Information given

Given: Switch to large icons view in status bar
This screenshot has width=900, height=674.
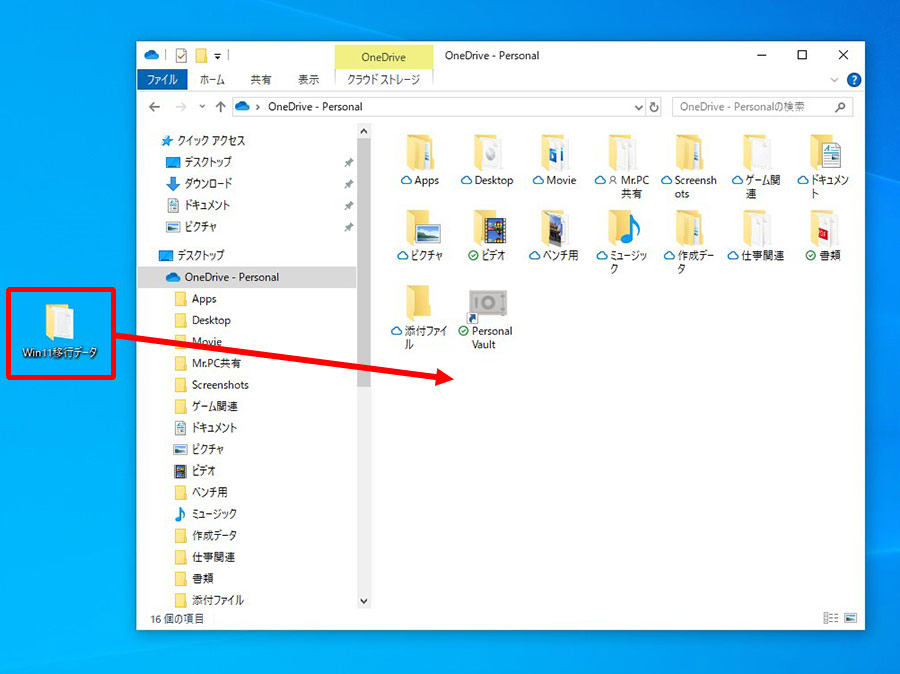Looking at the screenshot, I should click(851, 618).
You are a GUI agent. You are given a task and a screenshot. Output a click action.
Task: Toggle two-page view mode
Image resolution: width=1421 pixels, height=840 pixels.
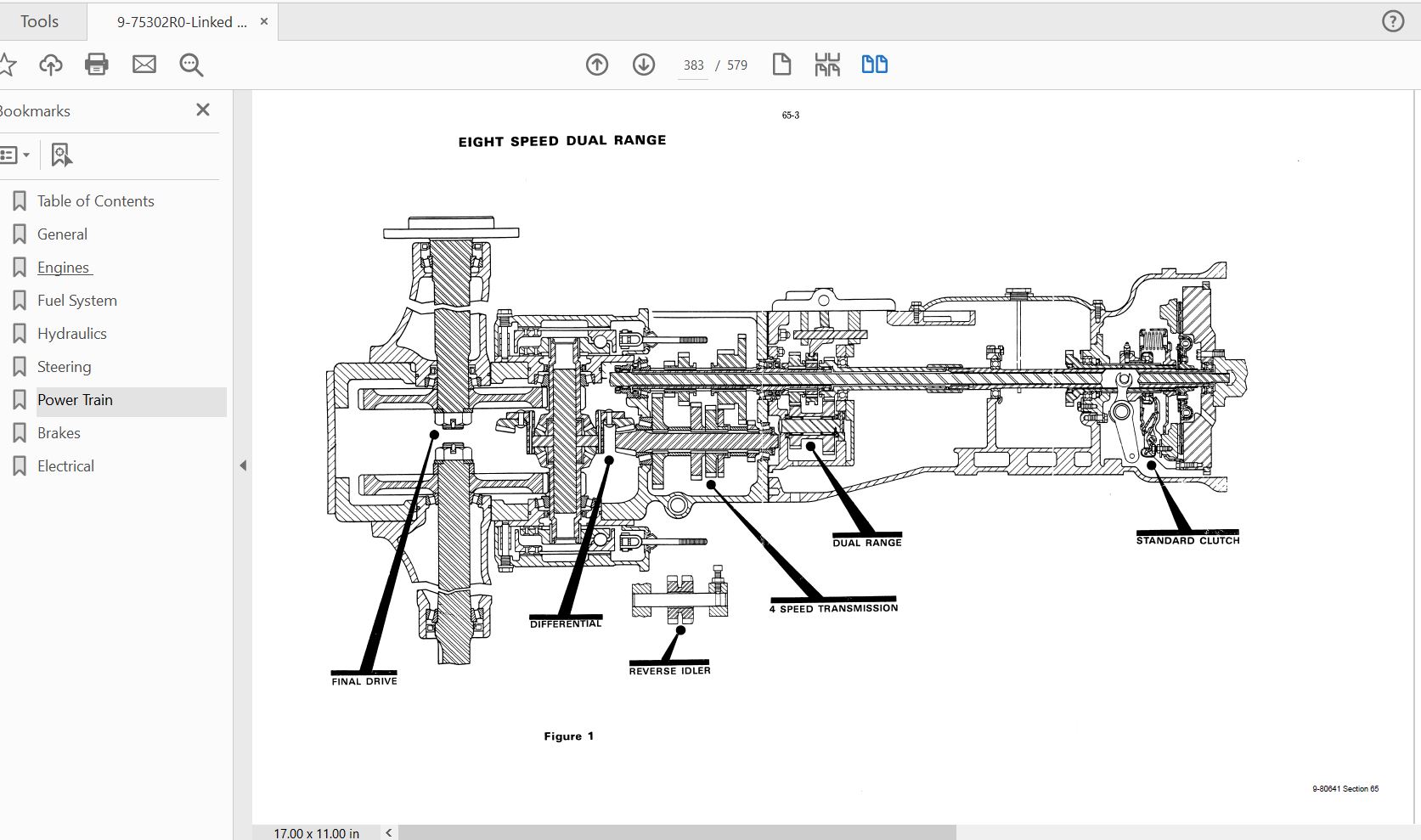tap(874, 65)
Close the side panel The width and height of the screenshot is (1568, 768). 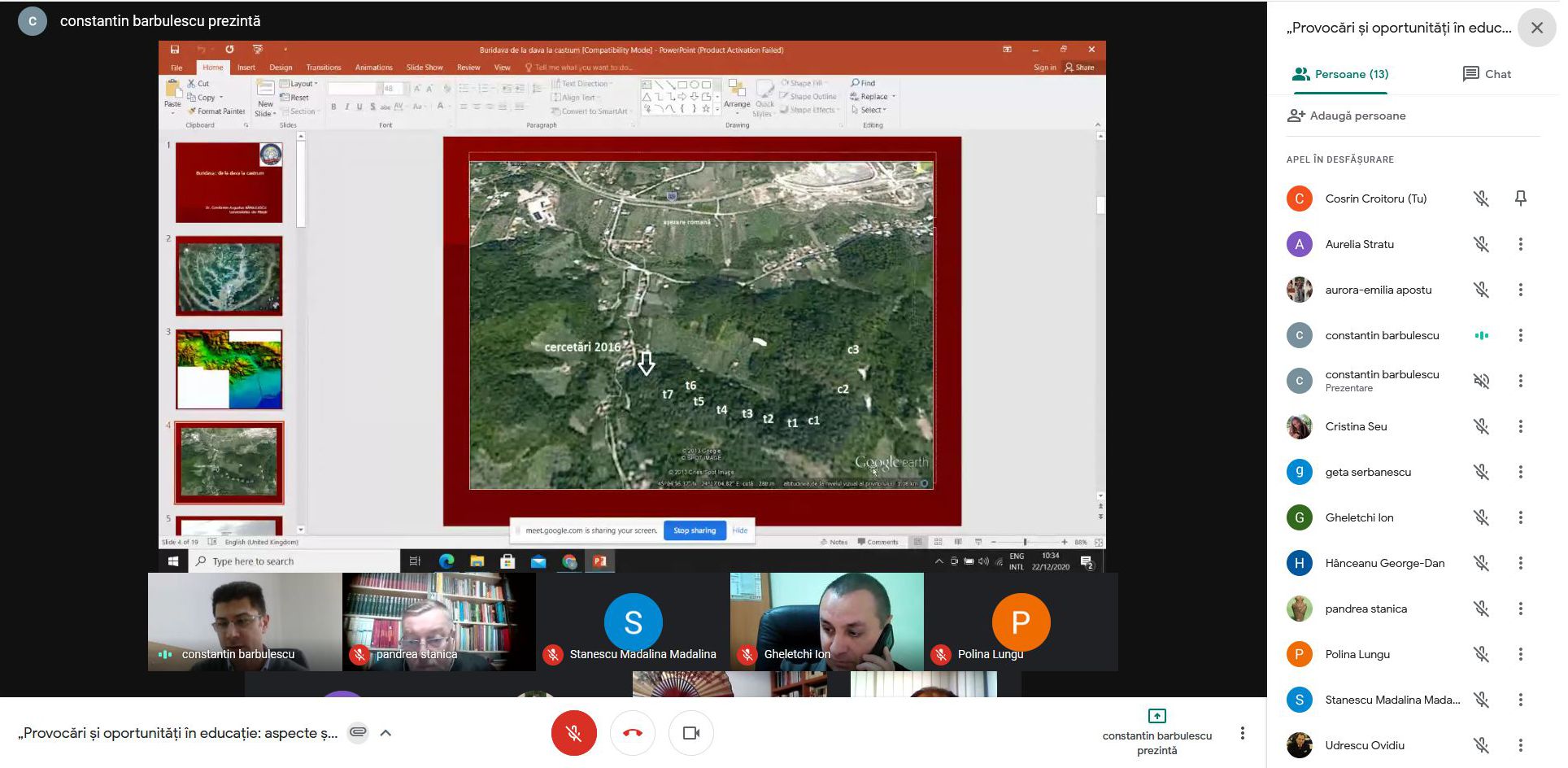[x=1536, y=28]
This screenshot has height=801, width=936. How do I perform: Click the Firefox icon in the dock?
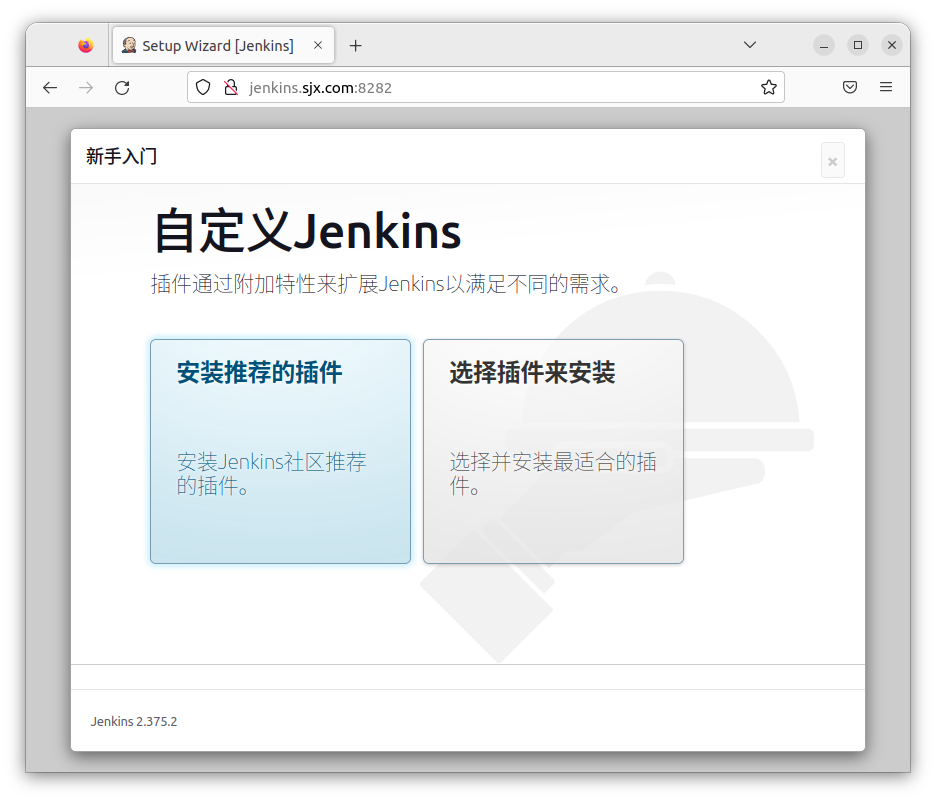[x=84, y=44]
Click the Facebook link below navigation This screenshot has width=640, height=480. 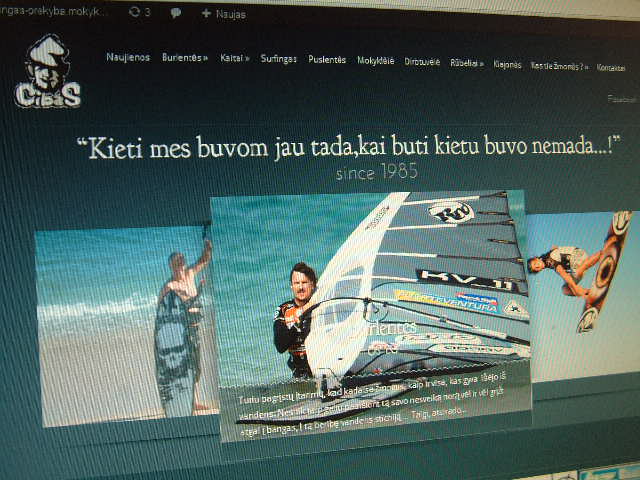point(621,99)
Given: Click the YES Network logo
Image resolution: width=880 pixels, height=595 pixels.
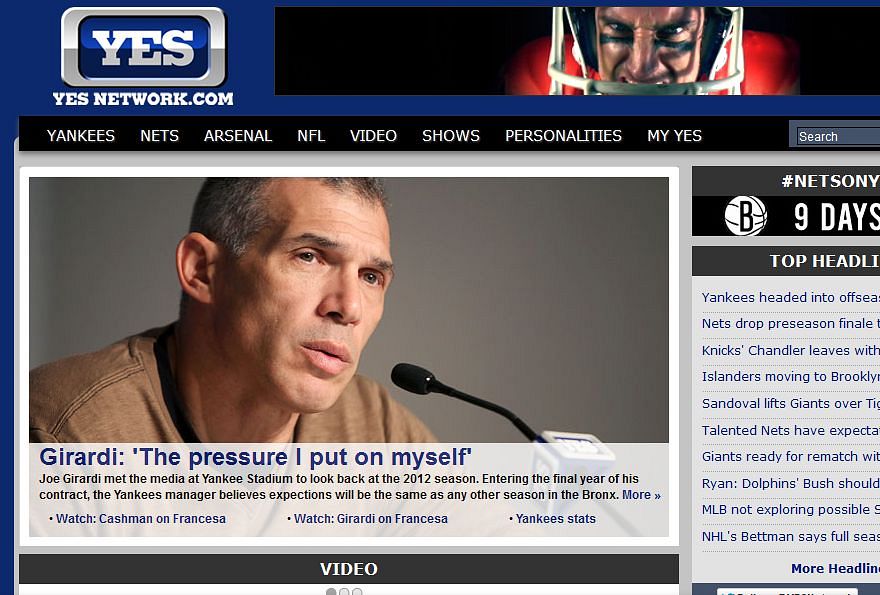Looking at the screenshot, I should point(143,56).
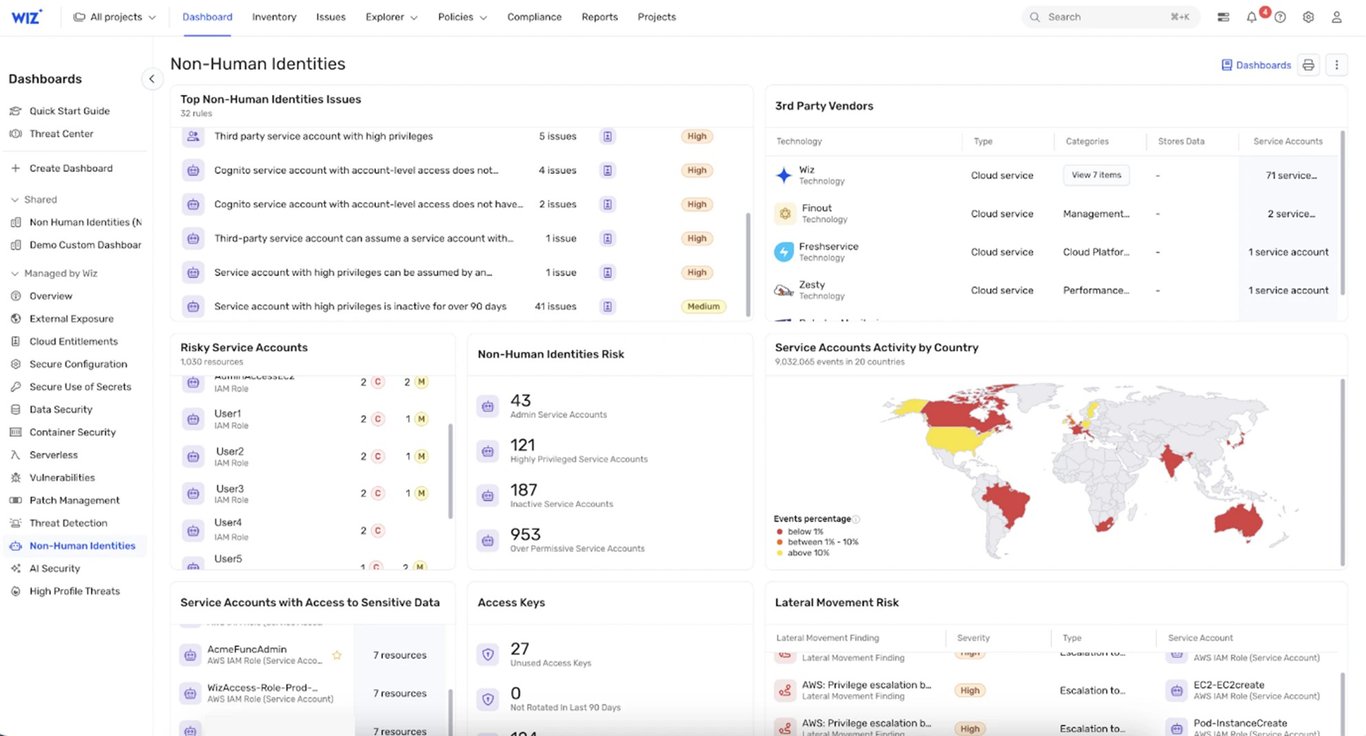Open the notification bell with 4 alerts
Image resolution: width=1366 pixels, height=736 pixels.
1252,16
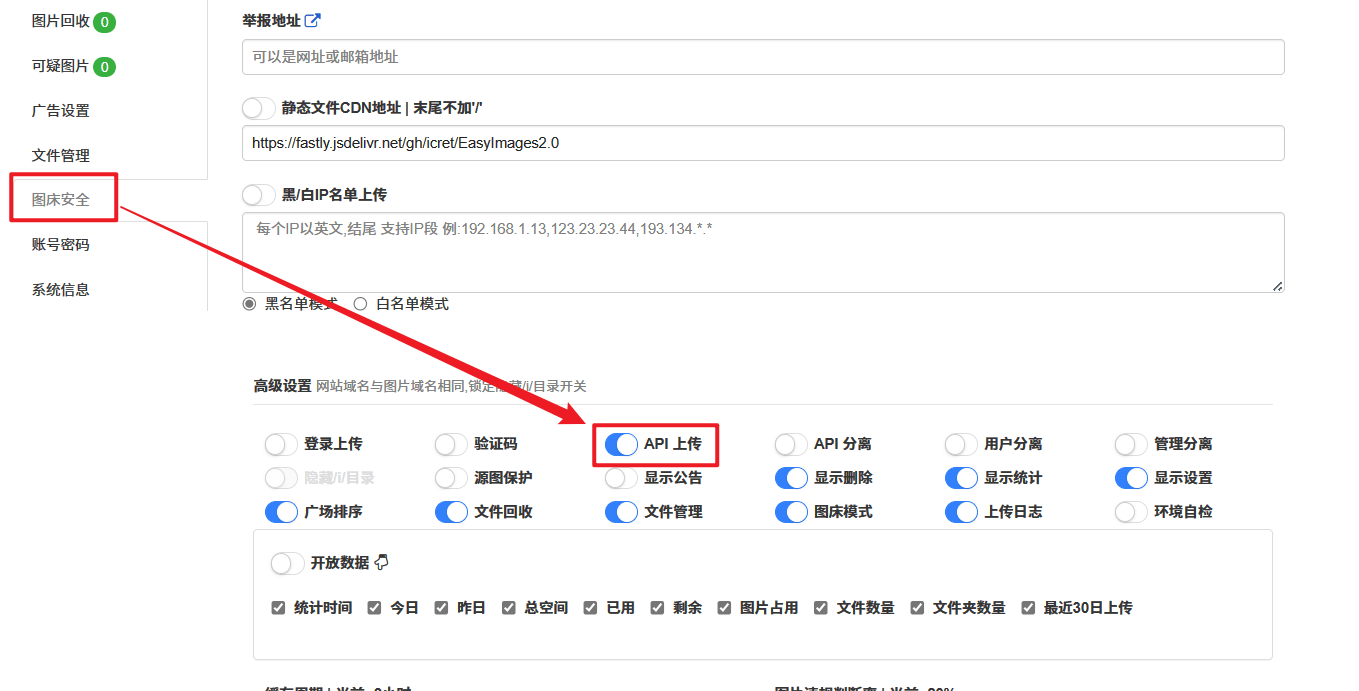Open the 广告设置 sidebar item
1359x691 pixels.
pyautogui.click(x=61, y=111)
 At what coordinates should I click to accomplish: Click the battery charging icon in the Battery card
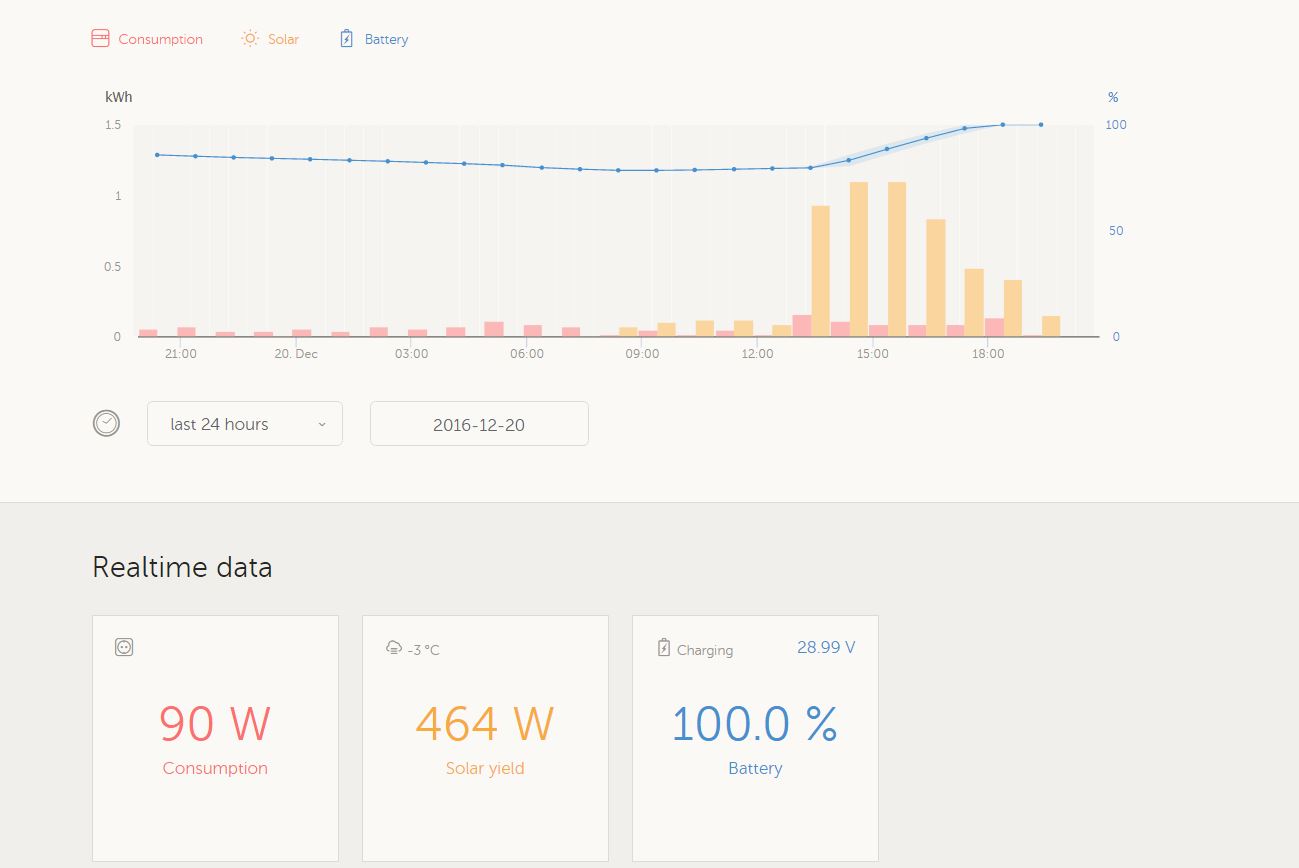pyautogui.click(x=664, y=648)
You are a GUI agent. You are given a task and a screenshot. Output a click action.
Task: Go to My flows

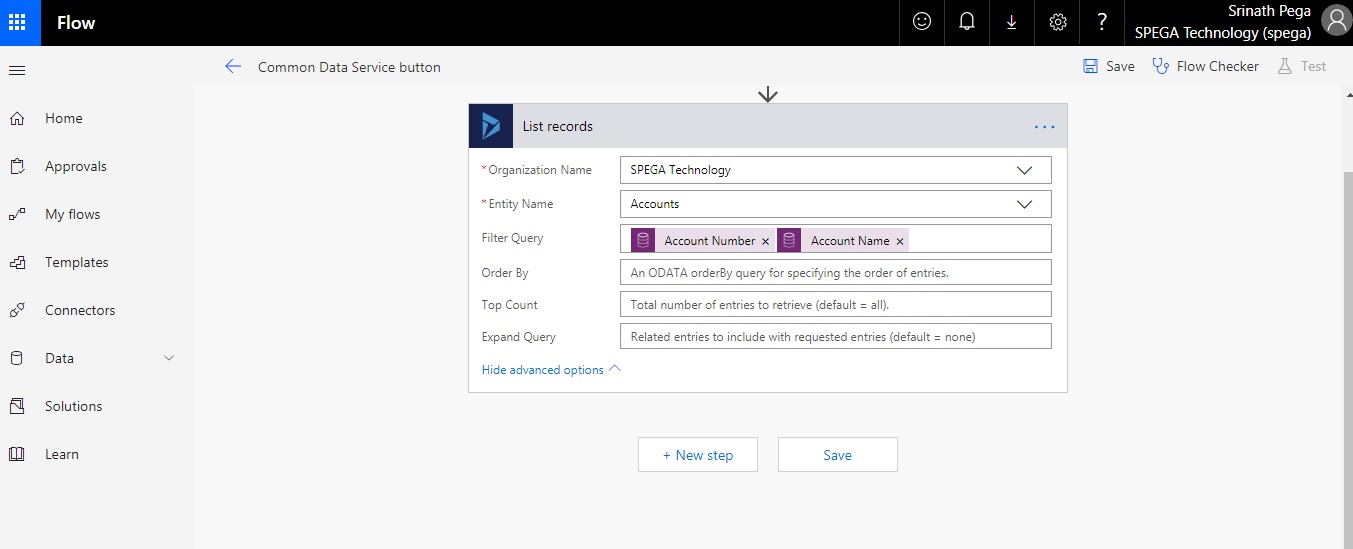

The task
Please retype exactly the lines from the line containing "Image resolution: width=880" through the final line of the records above, inclusive, leaving out any pictures.

Worked solution
Image resolution: width=880 pixels, height=595 pixels.
Looking at the screenshot, I should point(143,56).
Open the notification bell with 4 alerts
Image resolution: width=1366 pixels, height=736 pixels.
1252,16
Open the 广告设置 sidebar item
1359x691 pixels.
pyautogui.click(x=61, y=111)
 At what coordinates should I click to accomplish: Click the battery charging icon in the Battery card
pyautogui.click(x=664, y=648)
You are a GUI agent. You are given a task and a screenshot. Output a click action.
Task: Go to My flows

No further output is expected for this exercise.